DATA TO PROCESS »
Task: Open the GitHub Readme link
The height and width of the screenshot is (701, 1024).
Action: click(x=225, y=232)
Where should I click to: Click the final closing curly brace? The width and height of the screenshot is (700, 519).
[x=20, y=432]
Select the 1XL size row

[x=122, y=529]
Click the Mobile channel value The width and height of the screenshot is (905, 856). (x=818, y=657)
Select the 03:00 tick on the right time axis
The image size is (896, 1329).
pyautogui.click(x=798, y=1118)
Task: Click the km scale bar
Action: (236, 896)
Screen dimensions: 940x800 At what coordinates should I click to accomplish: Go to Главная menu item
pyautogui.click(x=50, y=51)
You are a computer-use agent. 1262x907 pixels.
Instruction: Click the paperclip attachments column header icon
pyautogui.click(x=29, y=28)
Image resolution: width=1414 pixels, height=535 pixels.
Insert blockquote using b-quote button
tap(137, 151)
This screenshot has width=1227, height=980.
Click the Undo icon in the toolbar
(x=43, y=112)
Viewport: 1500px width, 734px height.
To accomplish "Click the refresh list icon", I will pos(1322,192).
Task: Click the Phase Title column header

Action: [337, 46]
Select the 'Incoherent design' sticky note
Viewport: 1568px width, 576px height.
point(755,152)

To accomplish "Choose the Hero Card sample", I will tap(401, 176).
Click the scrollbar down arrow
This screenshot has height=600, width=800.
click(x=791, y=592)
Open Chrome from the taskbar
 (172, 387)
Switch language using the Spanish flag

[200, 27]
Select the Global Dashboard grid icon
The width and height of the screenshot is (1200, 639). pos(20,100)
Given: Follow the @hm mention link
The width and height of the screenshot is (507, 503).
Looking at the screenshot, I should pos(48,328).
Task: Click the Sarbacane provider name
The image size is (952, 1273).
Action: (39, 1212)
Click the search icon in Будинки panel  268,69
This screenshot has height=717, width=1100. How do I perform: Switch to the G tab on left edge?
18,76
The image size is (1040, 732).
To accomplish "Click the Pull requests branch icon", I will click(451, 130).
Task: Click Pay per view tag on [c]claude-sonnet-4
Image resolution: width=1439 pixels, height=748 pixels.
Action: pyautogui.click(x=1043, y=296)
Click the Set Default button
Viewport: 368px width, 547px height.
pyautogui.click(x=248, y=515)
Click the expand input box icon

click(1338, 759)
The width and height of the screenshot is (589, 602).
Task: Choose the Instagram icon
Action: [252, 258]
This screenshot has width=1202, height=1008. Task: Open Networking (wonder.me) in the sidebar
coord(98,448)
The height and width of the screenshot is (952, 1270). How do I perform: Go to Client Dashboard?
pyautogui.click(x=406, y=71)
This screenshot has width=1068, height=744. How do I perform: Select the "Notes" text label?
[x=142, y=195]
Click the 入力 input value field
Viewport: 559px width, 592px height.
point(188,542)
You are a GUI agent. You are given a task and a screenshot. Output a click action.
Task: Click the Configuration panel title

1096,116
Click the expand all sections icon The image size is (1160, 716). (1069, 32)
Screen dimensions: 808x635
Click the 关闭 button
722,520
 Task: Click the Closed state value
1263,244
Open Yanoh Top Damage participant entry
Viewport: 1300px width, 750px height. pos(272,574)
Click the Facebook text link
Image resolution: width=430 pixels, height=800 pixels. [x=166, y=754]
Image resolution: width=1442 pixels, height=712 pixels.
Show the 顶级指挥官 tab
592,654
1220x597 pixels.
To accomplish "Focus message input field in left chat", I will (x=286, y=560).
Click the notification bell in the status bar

THE PROBLEM »
Search the listing for the word "agent" and return each line that holds it.

TASK ANSWER »
You are a computer-use agent. 1262x907 pixels.
You are a GUI agent. You are given a task and a screenshot. Output a click action.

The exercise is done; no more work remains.